[Collected data]

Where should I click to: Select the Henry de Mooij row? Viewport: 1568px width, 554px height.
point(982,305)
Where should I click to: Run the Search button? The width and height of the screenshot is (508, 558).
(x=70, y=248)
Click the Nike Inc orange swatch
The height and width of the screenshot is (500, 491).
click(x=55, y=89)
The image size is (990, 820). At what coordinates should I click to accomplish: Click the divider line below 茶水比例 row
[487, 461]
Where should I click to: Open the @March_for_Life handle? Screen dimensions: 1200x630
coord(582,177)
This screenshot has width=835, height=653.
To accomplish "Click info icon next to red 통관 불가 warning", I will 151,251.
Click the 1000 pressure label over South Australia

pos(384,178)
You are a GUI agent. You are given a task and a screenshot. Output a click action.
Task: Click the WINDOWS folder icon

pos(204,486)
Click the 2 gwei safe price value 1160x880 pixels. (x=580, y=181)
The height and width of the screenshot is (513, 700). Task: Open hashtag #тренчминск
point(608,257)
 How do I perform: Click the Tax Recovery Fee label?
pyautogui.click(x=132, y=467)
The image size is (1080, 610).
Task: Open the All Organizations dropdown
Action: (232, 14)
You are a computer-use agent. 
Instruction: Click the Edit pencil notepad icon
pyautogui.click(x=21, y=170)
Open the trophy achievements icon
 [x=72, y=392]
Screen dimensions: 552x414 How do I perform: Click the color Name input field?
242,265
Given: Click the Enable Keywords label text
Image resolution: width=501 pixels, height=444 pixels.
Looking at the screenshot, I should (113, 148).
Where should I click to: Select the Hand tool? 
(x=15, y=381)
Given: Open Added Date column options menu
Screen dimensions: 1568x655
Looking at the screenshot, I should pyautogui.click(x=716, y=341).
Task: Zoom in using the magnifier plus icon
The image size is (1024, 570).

Problem statement → Copy every line of the data that holds the string "agent".

Exercise output →
You are a GUI agent. You are given a task and a screenshot. Output a click action.
You are a computer-use agent. 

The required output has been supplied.